Items listed in a dataset:
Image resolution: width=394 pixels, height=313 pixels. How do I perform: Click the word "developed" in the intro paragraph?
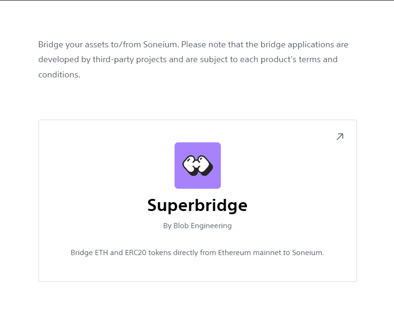pos(57,59)
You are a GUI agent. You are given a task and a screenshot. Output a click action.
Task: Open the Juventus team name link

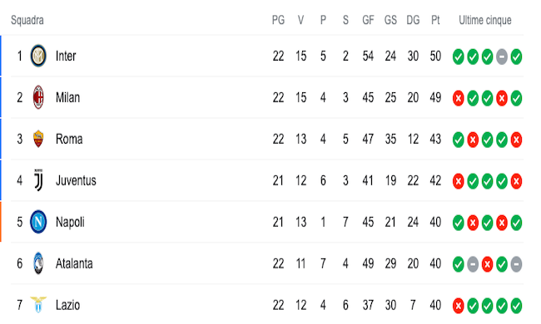(76, 180)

- _TASK TO CARRY OUT_:
Rewrite the entries above, changing "screenshot" to "screen capture" wherever it occurs and keeping everything else the same. Omit the pictures from your answer.

- _CORRECT OUTPUT_:
Image resolution: width=394 pixels, height=313 pixels. How do I perform: Click the word "developed" in the intro paragraph?
pos(57,59)
You are a GUI agent. You are given a task and a screen capture. Output a click action.
Task: Open the Juventus team name link

(76, 180)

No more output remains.